**Prompt**
Answer from the Epsilon Ceti data sheet below:
(a) In which constellation does the star lie?
(b) What spectral type is given?
(c) What parallax is listed?

**Extract provided**

/---

Epsilon Ceti

Observation data Epoch J2000.0 Equinox J2000.0 (ICRS)
- Constellation: Cetus
- Right ascension: 02^{h} 39^{m} 33.79741^{s}
- Declination: −11° 52′ 19.5516″
- Apparent magnitude (V): +4.84

Characteristics
- Evolutionary stage: main sequence
- Spectral type: F2V + F7/G4V
- U−B color index: −0.02
- B−V color index: +0.45

Astrometry
- Radial velocity (R_{v}): 15.49±0.19 km/s
- Proper motion (μ): RA: +167.071 mas/yr Dec.: −251.104 mas/yr
- Parallax (π): 41.43±0.68 mas
- Distance: 79 ± 1 ly (24.1 ± 0.4 pc)

\---

**Supplied data**
/---

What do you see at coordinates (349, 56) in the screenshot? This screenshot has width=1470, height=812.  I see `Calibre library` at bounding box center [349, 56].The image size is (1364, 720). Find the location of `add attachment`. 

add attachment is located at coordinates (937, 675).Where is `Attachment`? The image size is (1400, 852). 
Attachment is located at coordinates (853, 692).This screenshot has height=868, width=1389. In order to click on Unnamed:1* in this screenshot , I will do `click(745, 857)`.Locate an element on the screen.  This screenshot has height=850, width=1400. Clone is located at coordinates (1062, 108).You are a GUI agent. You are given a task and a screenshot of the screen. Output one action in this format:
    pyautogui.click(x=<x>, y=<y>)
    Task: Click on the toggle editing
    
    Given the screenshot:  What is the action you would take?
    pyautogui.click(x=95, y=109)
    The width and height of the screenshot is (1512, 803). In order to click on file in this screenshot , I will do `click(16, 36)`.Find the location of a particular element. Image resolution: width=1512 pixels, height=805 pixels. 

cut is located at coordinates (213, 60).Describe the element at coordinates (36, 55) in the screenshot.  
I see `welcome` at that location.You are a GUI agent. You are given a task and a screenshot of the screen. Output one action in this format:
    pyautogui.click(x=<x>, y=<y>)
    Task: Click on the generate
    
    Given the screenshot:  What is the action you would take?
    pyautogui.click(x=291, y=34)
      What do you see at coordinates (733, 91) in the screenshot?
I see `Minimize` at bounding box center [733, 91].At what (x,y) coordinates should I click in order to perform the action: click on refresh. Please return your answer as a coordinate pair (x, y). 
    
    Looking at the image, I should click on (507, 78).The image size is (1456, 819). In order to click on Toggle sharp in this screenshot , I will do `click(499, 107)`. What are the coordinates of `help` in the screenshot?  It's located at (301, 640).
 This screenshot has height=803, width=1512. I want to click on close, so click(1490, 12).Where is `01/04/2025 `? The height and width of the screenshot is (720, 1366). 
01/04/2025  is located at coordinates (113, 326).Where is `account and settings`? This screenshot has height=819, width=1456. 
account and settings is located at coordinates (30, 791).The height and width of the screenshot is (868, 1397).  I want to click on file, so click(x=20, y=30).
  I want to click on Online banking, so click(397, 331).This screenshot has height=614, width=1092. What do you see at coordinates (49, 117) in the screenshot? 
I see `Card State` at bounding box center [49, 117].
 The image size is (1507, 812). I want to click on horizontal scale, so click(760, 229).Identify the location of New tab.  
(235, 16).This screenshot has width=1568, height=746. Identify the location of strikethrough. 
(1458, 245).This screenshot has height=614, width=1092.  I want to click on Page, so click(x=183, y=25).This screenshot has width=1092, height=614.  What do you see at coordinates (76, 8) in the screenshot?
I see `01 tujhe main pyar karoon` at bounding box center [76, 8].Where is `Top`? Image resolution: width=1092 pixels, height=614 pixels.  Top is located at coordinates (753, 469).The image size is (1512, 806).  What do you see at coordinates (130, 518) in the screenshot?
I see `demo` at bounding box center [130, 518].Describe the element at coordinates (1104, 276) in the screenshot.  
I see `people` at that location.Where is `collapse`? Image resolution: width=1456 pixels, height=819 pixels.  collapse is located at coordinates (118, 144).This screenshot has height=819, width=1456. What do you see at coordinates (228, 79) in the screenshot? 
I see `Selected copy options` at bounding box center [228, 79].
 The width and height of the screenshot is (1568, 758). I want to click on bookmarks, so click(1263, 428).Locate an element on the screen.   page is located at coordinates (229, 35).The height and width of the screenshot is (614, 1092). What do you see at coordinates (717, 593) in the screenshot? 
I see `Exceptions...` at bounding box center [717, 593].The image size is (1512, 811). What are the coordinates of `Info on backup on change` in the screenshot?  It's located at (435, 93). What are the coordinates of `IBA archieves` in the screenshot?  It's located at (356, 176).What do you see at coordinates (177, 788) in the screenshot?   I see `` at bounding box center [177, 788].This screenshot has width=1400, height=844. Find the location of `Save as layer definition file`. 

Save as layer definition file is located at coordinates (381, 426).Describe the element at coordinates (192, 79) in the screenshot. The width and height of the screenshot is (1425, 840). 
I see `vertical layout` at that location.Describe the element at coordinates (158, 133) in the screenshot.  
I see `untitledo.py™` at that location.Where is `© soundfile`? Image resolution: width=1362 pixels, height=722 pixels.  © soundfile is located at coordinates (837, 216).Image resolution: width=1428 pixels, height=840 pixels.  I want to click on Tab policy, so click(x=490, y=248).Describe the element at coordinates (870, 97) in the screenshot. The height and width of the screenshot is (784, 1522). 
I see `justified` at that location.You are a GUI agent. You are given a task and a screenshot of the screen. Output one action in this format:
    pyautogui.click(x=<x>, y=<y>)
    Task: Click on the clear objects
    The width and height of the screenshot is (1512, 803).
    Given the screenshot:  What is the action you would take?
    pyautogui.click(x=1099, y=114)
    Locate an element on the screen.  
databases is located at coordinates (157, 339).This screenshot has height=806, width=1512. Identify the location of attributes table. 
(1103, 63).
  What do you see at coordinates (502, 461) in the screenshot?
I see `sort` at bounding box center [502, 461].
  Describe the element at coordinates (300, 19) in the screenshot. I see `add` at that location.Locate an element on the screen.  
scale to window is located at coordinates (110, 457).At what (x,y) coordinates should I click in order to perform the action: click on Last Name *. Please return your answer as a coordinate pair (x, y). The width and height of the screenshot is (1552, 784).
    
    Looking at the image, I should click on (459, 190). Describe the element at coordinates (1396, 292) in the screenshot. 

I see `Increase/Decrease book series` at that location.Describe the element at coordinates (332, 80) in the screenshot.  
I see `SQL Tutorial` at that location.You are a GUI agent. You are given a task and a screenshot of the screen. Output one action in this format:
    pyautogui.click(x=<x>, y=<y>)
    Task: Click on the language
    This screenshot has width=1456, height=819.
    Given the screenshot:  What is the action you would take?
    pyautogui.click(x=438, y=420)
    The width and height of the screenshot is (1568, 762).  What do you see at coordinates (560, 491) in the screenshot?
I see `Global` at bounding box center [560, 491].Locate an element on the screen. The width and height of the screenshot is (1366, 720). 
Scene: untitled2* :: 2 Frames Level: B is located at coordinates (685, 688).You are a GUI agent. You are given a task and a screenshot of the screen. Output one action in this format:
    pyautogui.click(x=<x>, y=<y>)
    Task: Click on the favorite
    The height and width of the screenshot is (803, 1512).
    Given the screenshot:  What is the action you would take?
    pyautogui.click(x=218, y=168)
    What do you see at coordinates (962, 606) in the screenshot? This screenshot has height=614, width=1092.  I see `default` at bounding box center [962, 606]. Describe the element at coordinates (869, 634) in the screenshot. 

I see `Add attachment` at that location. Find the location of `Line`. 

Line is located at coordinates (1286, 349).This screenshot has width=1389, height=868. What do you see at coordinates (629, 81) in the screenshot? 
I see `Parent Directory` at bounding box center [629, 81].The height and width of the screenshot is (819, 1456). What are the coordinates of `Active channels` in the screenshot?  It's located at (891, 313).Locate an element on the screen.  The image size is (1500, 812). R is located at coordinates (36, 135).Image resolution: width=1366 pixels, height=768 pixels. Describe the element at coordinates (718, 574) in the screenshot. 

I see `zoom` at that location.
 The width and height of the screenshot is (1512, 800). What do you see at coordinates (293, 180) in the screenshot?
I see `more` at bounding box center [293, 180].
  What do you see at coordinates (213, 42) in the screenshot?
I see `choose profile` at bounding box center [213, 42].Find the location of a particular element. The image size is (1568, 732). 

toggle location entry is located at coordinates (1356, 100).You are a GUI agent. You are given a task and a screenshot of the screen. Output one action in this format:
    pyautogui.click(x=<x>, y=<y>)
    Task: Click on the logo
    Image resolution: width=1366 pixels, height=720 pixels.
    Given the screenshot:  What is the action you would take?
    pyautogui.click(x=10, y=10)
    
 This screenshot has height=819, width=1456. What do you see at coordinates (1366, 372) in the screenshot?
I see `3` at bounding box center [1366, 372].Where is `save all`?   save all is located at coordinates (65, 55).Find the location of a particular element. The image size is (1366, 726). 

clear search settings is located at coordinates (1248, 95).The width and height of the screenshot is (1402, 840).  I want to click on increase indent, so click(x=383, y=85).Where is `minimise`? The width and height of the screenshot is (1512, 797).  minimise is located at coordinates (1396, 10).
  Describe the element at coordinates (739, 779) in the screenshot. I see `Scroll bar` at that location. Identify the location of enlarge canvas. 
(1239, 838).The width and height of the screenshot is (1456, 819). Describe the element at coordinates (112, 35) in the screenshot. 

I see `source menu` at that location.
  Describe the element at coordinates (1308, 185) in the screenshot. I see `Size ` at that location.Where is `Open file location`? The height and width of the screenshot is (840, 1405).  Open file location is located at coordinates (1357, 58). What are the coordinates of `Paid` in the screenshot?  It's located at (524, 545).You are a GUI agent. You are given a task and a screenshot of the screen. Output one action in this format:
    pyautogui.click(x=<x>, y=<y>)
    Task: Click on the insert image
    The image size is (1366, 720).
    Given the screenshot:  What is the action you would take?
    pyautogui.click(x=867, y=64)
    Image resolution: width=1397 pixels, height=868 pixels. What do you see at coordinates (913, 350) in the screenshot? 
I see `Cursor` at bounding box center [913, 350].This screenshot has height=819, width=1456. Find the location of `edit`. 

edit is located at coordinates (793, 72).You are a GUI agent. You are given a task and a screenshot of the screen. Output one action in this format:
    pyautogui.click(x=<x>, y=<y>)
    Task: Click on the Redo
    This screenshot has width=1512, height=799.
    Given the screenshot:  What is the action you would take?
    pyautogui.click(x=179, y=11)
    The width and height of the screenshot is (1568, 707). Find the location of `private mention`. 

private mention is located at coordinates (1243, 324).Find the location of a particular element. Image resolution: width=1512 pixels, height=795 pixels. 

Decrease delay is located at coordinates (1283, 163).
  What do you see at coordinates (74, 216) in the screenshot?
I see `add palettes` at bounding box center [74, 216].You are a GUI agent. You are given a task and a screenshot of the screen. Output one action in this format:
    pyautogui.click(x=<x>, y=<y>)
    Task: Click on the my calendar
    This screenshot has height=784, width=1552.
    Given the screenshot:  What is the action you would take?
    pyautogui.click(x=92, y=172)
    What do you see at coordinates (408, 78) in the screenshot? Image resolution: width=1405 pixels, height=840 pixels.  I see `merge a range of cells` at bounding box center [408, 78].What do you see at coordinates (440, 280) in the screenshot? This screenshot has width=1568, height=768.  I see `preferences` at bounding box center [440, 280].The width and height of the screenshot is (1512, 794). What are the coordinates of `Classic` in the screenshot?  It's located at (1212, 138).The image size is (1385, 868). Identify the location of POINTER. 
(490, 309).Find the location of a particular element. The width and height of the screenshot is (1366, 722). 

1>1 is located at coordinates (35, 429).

\---

**Output**
(a) Cetus
(b) F2V + F7/G4V
(c) 41.43±0.68 mas